The album's writing is strongly influenced by Chuck Palahniuk's work. The song title "The Only Difference Between Martyrdom and Suicide Is Press Coverage" is a quote from his book Survivor. "Time to Dance" tells the story of Invisible Monsters, and includes quotes such as "Give me envy, give me malice, give me your attention". Other references and quotes can be found throughout the album, such as "Just for the record, the weather today is..." (Diary). Wentz served as an advisor to the group on lyrical content: "he was always there to help out with a line here, a line there," said Urie. The group noticed that bands in the pop punk scene, such as Fall Out Boy and Name Taken, were using long song titles. The band decided to take this a step further, creating increasingly long titles partially as an inside joke. The song "I Constantly Thank God for Esteban" was a reference to an infomercial for Esteban Guitars the group found humorous.

Commercial performance
Sales of the album began relatively slow. It debuted at No. 112 on the Billboard 200 album chart, and later peaked at number 13. The album sold over two million copies in the United States.

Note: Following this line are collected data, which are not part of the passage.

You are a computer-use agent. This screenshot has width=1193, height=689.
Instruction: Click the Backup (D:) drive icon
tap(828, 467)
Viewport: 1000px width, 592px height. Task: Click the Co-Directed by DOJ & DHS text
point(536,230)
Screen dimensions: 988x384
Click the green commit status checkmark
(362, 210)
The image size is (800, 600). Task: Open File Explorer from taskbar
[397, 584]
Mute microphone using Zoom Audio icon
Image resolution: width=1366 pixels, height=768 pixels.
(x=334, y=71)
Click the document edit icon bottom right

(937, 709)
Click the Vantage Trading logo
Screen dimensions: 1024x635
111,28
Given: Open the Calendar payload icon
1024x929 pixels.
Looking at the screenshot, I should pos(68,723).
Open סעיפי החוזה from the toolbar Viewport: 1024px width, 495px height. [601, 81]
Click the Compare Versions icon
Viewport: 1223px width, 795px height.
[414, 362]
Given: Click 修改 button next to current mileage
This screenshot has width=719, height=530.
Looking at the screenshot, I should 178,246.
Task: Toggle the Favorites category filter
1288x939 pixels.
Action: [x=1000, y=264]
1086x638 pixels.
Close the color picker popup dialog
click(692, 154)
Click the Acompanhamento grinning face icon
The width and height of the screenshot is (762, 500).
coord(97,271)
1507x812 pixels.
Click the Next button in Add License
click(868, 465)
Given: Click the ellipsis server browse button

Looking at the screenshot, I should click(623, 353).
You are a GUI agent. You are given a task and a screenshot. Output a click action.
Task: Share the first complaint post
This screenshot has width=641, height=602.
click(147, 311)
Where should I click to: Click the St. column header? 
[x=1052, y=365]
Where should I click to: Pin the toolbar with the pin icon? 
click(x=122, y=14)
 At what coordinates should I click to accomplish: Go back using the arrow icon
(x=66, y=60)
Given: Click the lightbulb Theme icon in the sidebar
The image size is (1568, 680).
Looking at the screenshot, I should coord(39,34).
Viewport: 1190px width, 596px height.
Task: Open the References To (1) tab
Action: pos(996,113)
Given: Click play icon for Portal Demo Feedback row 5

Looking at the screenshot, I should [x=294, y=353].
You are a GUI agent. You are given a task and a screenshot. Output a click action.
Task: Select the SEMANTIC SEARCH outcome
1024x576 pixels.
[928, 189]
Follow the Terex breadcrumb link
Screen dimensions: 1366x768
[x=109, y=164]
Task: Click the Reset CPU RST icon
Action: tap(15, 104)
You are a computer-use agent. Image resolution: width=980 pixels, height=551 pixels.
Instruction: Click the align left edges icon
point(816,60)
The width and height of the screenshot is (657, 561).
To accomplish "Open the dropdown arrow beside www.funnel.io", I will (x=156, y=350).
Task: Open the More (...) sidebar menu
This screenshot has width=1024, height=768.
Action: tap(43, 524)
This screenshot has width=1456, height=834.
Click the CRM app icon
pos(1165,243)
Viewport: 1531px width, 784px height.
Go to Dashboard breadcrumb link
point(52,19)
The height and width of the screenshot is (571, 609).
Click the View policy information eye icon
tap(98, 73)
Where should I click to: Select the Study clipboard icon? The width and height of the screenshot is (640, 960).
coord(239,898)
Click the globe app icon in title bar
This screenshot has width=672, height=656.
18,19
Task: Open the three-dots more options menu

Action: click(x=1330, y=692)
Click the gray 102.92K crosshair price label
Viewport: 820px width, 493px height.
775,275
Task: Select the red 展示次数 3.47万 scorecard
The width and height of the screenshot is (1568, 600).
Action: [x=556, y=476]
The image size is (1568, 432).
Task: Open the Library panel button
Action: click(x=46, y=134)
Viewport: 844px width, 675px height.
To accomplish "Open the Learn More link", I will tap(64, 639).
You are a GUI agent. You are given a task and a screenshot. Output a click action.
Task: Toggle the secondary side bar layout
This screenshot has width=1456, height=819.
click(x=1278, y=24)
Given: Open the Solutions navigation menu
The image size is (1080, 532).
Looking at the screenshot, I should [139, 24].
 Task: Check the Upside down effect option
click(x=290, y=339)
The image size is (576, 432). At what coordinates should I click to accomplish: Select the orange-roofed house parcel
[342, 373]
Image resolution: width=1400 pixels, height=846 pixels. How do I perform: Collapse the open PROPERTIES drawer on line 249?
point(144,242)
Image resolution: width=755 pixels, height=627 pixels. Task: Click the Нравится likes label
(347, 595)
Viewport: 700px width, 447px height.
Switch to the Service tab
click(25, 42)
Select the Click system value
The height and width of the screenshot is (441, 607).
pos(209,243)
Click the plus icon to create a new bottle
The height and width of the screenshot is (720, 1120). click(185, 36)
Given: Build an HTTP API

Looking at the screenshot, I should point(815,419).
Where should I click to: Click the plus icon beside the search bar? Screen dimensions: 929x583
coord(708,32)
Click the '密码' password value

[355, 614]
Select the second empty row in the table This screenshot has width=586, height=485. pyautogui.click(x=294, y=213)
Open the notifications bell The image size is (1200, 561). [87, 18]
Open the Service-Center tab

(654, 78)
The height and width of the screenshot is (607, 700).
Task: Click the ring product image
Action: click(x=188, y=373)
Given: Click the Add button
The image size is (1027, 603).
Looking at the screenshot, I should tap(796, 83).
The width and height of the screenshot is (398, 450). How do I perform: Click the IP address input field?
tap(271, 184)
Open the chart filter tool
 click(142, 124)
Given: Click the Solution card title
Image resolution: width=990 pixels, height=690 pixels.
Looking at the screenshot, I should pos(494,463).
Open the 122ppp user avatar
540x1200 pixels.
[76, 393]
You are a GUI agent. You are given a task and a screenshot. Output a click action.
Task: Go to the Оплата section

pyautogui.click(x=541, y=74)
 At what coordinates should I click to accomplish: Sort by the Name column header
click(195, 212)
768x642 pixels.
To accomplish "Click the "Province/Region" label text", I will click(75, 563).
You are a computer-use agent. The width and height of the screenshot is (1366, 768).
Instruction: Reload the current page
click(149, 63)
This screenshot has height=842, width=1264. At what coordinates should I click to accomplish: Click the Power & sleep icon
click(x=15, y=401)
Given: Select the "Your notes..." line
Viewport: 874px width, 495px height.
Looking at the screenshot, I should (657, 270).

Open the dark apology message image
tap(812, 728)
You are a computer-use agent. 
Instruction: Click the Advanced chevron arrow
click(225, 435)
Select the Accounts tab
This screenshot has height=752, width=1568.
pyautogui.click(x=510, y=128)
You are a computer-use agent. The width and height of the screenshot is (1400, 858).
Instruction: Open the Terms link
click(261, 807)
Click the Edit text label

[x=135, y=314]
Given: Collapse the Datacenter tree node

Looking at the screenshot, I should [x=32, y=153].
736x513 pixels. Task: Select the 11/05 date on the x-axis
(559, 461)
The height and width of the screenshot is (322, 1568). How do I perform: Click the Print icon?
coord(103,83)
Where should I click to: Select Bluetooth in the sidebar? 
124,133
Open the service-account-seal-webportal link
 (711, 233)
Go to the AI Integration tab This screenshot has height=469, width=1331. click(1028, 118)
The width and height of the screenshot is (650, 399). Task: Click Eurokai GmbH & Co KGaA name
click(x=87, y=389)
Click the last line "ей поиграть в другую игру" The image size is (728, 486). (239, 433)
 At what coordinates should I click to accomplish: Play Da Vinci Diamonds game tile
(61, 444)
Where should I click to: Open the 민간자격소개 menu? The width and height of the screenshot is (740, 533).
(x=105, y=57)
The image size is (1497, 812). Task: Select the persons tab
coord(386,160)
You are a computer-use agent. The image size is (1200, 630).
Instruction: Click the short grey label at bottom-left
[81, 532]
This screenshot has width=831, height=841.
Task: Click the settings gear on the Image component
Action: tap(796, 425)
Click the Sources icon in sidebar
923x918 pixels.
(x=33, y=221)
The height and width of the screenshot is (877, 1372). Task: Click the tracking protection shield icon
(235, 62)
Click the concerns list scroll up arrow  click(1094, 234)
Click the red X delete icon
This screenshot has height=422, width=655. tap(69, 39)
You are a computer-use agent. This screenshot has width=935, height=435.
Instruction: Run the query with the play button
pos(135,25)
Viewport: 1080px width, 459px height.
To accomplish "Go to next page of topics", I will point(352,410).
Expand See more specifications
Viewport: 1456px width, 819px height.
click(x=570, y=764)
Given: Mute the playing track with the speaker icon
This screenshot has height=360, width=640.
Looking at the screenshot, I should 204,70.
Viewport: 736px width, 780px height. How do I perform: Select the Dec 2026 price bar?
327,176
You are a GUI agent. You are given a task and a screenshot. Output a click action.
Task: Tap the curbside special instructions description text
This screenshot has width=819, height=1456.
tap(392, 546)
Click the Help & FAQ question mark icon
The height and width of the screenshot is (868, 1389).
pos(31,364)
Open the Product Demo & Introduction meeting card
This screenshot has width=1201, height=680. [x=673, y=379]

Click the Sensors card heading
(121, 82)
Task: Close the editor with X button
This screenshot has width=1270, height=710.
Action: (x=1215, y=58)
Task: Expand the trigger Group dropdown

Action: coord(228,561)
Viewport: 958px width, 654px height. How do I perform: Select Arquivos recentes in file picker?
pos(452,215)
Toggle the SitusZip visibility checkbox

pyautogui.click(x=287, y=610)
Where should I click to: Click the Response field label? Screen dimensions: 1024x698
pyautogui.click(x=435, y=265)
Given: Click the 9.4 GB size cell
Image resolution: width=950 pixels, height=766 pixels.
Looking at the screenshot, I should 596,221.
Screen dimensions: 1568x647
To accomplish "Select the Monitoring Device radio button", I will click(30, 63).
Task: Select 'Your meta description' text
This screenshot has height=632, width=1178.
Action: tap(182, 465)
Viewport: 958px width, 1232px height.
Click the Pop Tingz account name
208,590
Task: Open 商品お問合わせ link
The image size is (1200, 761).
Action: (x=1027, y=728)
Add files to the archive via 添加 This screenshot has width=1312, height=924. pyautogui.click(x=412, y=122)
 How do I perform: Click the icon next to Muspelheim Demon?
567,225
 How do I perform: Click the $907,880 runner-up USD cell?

It spent 88 weeks on the Billboard 200.

Reception

A Fever You Can't Sweat Out divided music critics at the time of its release. Billboard, ten years after its release, deemed it "one of the most polarizing albums of our time". Cory D. Byrom of Pitchfork was perhaps the most negative, criticizing the state of contemporary emo and bemoaning the album's apparent lack of "sincerity, creativity, or originality". Johnny Loftus of AllMusic was similarly negative, writing, "This is a band in love with making a record — making a statement — but there's nothing unique inside, neither in their formula nor the vaunted and sticky production." Lauren Gitlin of Rolling Stone complimented the album's sound, commenting, "What makes Panic different (and excellent) is their use of dance-floor synths and roboto drums, which redeems the album's whininess." Kerrang! was positive, awarding the record four out of five stars. Rolling Stone also gave a positive review, with three and a half stars out of five. Webzines like Gigwise and Sputnikmusic also gave positive reviews.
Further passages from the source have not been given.